HID FROM HUMAN EYE
Luke 23: And it was about the sixth hour, and there was a darkness over all the earth until the ninth hour. And the sun was darkened, and the veil of the temple was rent in the midst.
I am reading a book about the miracles that occurred during the crucifixion of Christ and this part about the darkness that covered the earth just grabbed ahold of me. This is so heavy!
Here is an excerpt.
Again, the darkness wrapped Him all around. Just at His most excruciating sufferings the darkness shut Him off from all witnesses. This, the impenetrable secrecy of those last hours, is that which gives to our
imagination the most appreciative idea of what is yet inconceivable. Throughout the previous hours, in whatever suffering He expressed, He was exposed to view. But it was not for human eye to see Him in His superlative anguish. The man’s sensibility could not have done justice to that. If His life of suffering as the Sin-bearer stamped itself on His very face, as Isaiah seems to say in his fifty-third chapter, and if it caused Him to be recognized as having no beauty that men should desire Him, then those last hours in which His sufferings culminated must have stamped themselves on His person in impressions proportionate to their unapproached severity. Gethsemane is described, but not the latter half of Calvary.

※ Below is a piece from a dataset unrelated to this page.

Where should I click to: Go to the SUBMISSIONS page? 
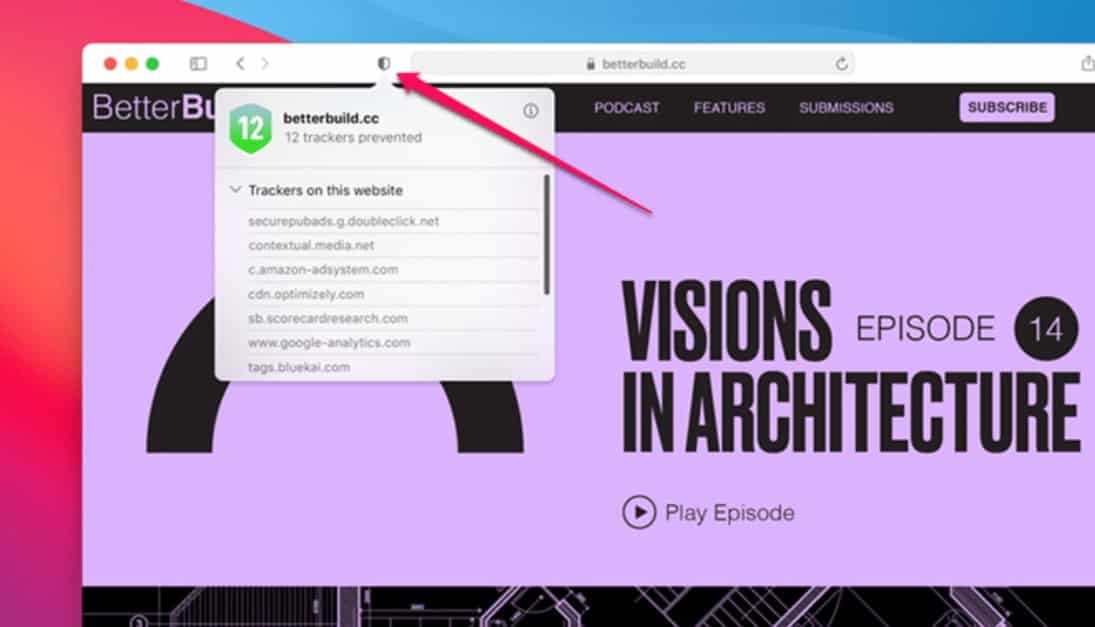point(846,108)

Peter, James, and John were admitted into His privacy of suffering in Gethsemane, but God at Calvary drew the drapery of darkness around Him to hide Him from human gaze. Oh, the mysteries of that suffering! No eye of man might see them. Only at the last may be heard one loud cry of unfathomable woe and uttermost desolation. Yet, in that cry is the accent of assured victory.
“Why hast thou forsaken me” has coupled with it the shout of confidence “My God, my God!”
Nicholson, William. The Six Miracles of Calvary (Moody Classics) . Moody Publishers. Kindle Edition.